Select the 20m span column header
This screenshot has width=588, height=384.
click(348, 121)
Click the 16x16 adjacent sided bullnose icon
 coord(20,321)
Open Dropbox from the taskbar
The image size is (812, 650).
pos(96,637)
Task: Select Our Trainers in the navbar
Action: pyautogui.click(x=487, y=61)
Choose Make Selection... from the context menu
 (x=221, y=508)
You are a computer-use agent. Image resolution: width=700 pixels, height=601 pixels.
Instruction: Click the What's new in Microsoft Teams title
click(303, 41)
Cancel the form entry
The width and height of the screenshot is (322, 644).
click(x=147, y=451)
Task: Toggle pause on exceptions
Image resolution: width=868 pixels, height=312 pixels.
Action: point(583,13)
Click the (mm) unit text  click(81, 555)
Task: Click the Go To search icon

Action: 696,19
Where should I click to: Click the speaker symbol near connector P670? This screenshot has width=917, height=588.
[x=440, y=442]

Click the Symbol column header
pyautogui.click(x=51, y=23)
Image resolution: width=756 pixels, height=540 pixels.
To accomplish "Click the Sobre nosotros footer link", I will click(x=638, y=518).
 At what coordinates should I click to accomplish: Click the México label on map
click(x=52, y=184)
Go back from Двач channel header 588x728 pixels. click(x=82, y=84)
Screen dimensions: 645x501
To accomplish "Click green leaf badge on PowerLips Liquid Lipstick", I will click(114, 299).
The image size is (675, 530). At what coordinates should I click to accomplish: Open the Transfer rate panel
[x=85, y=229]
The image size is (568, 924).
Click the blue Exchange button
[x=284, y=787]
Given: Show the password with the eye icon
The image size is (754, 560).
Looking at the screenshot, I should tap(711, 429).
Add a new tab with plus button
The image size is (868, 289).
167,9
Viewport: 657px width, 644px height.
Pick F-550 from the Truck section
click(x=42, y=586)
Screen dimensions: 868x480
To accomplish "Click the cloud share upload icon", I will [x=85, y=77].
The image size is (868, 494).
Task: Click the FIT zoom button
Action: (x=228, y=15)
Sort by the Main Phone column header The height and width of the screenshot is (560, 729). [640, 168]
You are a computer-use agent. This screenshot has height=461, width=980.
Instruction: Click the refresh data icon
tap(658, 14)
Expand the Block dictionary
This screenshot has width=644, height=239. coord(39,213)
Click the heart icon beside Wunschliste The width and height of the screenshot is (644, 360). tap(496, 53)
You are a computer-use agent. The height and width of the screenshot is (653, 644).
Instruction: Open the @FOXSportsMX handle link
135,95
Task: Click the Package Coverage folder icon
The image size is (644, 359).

◇ ◇ ◇ ◇

→ INSTRUCTIONS TO FOLLOW
Could you set down every line above exactly as written?

→ RESULT OF THE EXERCISE
Select the 20m span column header
This screenshot has width=588, height=384.
click(348, 121)
Click the 16x16 adjacent sided bullnose icon
 coord(20,321)
Open Dropbox from the taskbar
The image size is (812, 650).
pos(96,637)
Task: Select Our Trainers in the navbar
Action: pyautogui.click(x=487, y=61)
Choose Make Selection... from the context menu
 (x=221, y=508)
You are a computer-use agent. Image resolution: width=700 pixels, height=601 pixels.
Instruction: Click the What's new in Microsoft Teams title
click(303, 41)
Cancel the form entry
The width and height of the screenshot is (322, 644).
click(x=147, y=451)
Task: Toggle pause on exceptions
Image resolution: width=868 pixels, height=312 pixels.
Action: point(583,13)
Click the (mm) unit text  click(81, 555)
Task: Click the Go To search icon

Action: 696,19
Where should I click to: Click the speaker symbol near connector P670? This screenshot has width=917, height=588.
[x=440, y=442]

Click the Symbol column header
pyautogui.click(x=51, y=23)
Image resolution: width=756 pixels, height=540 pixels.
To accomplish "Click the Sobre nosotros footer link", I will click(x=638, y=518).
 At what coordinates should I click to accomplish: Click the México label on map
click(x=52, y=184)
Go back from Двач channel header 588x728 pixels. click(x=82, y=84)
Screen dimensions: 645x501
To accomplish "Click green leaf badge on PowerLips Liquid Lipstick", I will click(114, 299).
The image size is (675, 530). At what coordinates should I click to accomplish: Open the Transfer rate panel
[x=85, y=229]
The image size is (568, 924).
Click the blue Exchange button
[x=284, y=787]
Given: Show the password with the eye icon
The image size is (754, 560).
Looking at the screenshot, I should tap(711, 429).
Add a new tab with plus button
The image size is (868, 289).
167,9
Viewport: 657px width, 644px height.
Pick F-550 from the Truck section
click(x=42, y=586)
Screen dimensions: 868x480
To accomplish "Click the cloud share upload icon", I will [x=85, y=77].
The image size is (868, 494).
Task: Click the FIT zoom button
Action: (x=228, y=15)
Sort by the Main Phone column header The height and width of the screenshot is (560, 729). [640, 168]
You are a computer-use agent. This screenshot has height=461, width=980.
Instruction: Click the refresh data icon
tap(658, 14)
Expand the Block dictionary
This screenshot has width=644, height=239. coord(39,213)
Click the heart icon beside Wunschliste The width and height of the screenshot is (644, 360). tap(496, 53)
You are a computer-use agent. The height and width of the screenshot is (653, 644).
Instruction: Open the @FOXSportsMX handle link
135,95
Task: Click the Package Coverage folder icon
The image size is (644, 359).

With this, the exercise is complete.